First, a quick definition. The diameter of a set $S \in \mathbb{R}^n$ is $\sup\{d(x, y) \mid x, y \in S\}$.

A sheet of paper is a good physical example of a Riemannian 2-manifold with boundary, and a table is a good physical model of (a subset of) $\mathbb{R}^2$. Embed the paper isometrically in $\mathbb{R}^2$ by laying flat on a table.

Draw the outline of a circular cup on the paper. It seems obvious that no matter how you embed the paper in $\mathbb{R}^2$, the outline of the cup will always be a metric circle, and it will always have the same diameter $D$.

Now, lift the paper into the air, embedding it isometrically in $\mathbb{R}^3$. If you let the paper flop around, the outline of the cup might not be a metric circle anymore... but will it still have diameter $D$?

Finally, cut along the outline of the cup, removing an open disk from the sheet of paper. The paper now has a second boundary component, and it's no longer simply connected. The paper has also gained a surprising property: you can bend it around in midair (that is, embed it isometrically in $\mathbb{R}^3$) so that the outline of the cup has diameter greater than $D$! What's the important property of the paper that we changed to make this possible?


Comments

I don't think you need to cut along the outline of the cup to make this work... you could probably just cut out any disk contained within the outline of the cup. So maybe simply-connectedness is the important property?

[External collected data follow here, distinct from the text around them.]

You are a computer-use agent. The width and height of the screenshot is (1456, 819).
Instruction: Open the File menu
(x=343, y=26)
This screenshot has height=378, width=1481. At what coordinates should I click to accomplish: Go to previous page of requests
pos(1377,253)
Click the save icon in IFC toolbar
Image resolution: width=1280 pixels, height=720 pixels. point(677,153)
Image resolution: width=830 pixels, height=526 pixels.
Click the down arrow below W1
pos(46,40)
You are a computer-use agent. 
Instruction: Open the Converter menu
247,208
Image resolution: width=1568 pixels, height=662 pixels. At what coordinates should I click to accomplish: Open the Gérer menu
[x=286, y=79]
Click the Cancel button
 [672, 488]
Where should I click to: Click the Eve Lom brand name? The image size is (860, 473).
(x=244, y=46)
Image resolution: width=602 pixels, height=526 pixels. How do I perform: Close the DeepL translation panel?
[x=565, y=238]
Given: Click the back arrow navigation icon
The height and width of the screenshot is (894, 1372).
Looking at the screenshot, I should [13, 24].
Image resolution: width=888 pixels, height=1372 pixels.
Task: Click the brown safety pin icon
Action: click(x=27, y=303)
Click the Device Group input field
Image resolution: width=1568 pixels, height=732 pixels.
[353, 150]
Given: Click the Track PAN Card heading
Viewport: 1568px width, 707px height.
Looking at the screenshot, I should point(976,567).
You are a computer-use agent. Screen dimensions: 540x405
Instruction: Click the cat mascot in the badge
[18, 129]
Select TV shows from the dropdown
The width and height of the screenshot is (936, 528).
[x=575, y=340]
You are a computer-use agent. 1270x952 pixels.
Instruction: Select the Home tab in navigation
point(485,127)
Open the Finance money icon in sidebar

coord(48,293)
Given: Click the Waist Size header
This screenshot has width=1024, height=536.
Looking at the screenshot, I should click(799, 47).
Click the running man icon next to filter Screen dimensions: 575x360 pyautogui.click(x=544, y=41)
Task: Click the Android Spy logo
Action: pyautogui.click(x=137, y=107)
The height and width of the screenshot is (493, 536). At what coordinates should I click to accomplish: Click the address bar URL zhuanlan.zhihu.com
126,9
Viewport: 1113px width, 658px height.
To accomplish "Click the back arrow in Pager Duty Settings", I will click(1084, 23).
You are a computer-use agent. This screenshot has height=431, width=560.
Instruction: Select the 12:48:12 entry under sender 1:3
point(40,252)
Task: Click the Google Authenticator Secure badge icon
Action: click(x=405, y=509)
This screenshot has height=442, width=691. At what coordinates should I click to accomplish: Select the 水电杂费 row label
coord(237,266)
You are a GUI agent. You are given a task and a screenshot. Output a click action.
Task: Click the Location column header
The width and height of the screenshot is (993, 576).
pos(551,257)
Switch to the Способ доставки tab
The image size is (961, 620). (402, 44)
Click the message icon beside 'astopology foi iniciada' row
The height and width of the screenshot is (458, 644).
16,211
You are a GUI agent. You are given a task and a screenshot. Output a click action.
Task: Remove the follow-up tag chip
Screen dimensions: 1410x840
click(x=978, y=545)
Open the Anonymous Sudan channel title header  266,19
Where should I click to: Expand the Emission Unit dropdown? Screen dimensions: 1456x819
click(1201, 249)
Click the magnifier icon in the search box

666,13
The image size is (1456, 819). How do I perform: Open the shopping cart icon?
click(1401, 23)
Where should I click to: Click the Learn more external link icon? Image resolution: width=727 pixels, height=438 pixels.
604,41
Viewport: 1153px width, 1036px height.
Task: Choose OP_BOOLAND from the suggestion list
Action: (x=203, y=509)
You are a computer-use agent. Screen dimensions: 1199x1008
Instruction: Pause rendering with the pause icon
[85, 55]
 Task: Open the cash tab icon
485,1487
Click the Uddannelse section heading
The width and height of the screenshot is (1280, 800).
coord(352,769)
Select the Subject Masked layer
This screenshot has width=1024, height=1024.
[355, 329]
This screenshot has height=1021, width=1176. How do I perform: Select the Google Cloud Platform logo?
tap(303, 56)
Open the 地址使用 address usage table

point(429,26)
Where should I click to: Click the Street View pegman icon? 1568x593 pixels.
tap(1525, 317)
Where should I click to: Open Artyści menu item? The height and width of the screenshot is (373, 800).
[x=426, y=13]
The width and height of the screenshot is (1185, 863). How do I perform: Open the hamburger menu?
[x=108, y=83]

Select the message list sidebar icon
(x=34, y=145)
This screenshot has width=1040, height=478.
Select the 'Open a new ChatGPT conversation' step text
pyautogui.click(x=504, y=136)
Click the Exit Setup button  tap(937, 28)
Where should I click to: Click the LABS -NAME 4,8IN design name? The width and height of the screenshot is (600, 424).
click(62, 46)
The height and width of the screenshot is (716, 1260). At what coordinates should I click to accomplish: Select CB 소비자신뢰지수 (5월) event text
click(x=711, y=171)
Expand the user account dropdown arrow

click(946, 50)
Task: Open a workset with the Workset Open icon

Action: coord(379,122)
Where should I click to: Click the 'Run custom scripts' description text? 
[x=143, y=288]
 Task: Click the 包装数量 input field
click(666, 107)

My gut tells me that if you draw two dots on the sheet of paper, the distance between the dots is maximized when the paper is flat on the table. When you bend the paper around in midair, the dots can get closer together, but they can never get farther apart. I think this is equivalent to the statement that if $\delta$ is the natural distance function on the paper, $d$ is the distance function in $\mathbb{R}^3$, and $F$ is an isometric embedding of the paper in $\mathbb{R}^3$, $d(Fx, Fy) \le \delta(x, y)$ for all points $x$ and $y$ on the paper.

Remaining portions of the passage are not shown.